Your assignment: Retype the listing that follows, word for word.

Supplied material:
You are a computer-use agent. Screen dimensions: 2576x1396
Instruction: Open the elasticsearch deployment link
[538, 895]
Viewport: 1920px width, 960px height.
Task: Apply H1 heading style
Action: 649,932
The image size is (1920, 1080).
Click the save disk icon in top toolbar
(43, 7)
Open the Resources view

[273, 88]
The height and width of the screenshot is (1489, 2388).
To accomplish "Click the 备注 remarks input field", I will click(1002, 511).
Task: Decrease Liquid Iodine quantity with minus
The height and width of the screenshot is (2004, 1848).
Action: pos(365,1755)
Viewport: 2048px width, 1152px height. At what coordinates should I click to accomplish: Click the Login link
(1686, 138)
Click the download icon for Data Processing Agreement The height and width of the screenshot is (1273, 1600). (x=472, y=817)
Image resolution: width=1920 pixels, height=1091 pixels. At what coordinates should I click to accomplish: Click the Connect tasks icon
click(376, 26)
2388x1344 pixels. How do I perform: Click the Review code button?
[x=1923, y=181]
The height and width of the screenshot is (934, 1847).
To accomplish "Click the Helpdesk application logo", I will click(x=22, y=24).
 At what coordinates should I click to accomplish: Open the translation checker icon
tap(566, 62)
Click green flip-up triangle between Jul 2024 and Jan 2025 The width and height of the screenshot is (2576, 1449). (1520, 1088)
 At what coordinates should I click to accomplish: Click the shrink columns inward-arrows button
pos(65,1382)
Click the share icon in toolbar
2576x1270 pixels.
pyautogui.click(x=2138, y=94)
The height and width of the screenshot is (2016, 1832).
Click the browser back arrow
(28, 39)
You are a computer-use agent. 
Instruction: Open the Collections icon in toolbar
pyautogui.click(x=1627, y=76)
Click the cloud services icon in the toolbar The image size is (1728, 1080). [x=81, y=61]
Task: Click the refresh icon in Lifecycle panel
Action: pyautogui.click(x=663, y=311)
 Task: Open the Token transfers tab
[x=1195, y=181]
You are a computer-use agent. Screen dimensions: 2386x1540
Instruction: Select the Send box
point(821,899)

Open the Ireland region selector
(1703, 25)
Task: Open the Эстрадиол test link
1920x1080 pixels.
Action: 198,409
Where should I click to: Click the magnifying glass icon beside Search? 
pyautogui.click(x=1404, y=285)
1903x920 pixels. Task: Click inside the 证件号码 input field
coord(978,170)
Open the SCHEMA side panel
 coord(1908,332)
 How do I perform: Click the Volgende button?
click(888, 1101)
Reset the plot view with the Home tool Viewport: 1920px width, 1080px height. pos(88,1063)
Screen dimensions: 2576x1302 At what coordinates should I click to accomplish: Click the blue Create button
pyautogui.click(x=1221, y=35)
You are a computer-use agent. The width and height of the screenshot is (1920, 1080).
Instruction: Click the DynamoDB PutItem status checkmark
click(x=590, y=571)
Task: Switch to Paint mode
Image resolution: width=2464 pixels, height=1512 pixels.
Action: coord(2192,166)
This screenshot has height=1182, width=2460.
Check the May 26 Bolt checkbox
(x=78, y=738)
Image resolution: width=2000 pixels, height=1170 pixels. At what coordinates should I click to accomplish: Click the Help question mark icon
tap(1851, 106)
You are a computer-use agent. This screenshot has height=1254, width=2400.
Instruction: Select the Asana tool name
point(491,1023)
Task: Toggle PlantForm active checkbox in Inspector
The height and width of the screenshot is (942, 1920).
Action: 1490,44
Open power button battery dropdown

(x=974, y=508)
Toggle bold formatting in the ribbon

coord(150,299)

Task output:
You are a computer-use agent. Screen dimensions: 2576x1396
Instruction: Open the elasticsearch deployment link
[538, 895]
Viewport: 1920px width, 960px height.
Task: Apply H1 heading style
Action: 649,932
The image size is (1920, 1080).
Click the save disk icon in top toolbar
(43, 7)
Open the Resources view

[273, 88]
The height and width of the screenshot is (1489, 2388).
To accomplish "Click the 备注 remarks input field", I will click(1002, 511).
Task: Decrease Liquid Iodine quantity with minus
The height and width of the screenshot is (2004, 1848).
Action: pos(365,1755)
Viewport: 2048px width, 1152px height. At what coordinates should I click to accomplish: Click the Login link
(1686, 138)
Click the download icon for Data Processing Agreement The height and width of the screenshot is (1273, 1600). (x=472, y=817)
Image resolution: width=1920 pixels, height=1091 pixels. At what coordinates should I click to accomplish: Click the Connect tasks icon
click(376, 26)
2388x1344 pixels. How do I perform: Click the Review code button?
[x=1923, y=181]
The height and width of the screenshot is (934, 1847).
To accomplish "Click the Helpdesk application logo", I will click(x=22, y=24).
 At what coordinates should I click to accomplish: Open the translation checker icon
tap(566, 62)
Click green flip-up triangle between Jul 2024 and Jan 2025 The width and height of the screenshot is (2576, 1449). (1520, 1088)
 At what coordinates should I click to accomplish: Click the shrink columns inward-arrows button
pos(65,1382)
Click the share icon in toolbar
2576x1270 pixels.
pyautogui.click(x=2138, y=94)
The height and width of the screenshot is (2016, 1832).
Click the browser back arrow
(28, 39)
You are a computer-use agent. 
Instruction: Open the Collections icon in toolbar
pyautogui.click(x=1627, y=76)
Click the cloud services icon in the toolbar The image size is (1728, 1080). [x=81, y=61]
Task: Click the refresh icon in Lifecycle panel
Action: pyautogui.click(x=663, y=311)
 Task: Open the Token transfers tab
[x=1195, y=181]
You are a computer-use agent. Screen dimensions: 2386x1540
Instruction: Select the Send box
point(821,899)

Open the Ireland region selector
(1703, 25)
Task: Open the Эстрадиол test link
1920x1080 pixels.
Action: 198,409
Where should I click to: Click the magnifying glass icon beside Search? 
pyautogui.click(x=1404, y=285)
1903x920 pixels. Task: Click inside the 证件号码 input field
coord(978,170)
Open the SCHEMA side panel
 coord(1908,332)
 How do I perform: Click the Volgende button?
click(888, 1101)
Reset the plot view with the Home tool Viewport: 1920px width, 1080px height. pos(88,1063)
Screen dimensions: 2576x1302 At what coordinates should I click to accomplish: Click the blue Create button
pyautogui.click(x=1221, y=35)
You are a computer-use agent. The width and height of the screenshot is (1920, 1080).
Instruction: Click the DynamoDB PutItem status checkmark
click(x=590, y=571)
Task: Switch to Paint mode
Image resolution: width=2464 pixels, height=1512 pixels.
Action: coord(2192,166)
This screenshot has height=1182, width=2460.
Check the May 26 Bolt checkbox
(x=78, y=738)
Image resolution: width=2000 pixels, height=1170 pixels. At what coordinates should I click to accomplish: Click the Help question mark icon
tap(1851, 106)
You are a computer-use agent. This screenshot has height=1254, width=2400.
Instruction: Select the Asana tool name
point(491,1023)
Task: Toggle PlantForm active checkbox in Inspector
The height and width of the screenshot is (942, 1920).
Action: 1490,44
Open power button battery dropdown

(x=974, y=508)
Toggle bold formatting in the ribbon

coord(150,299)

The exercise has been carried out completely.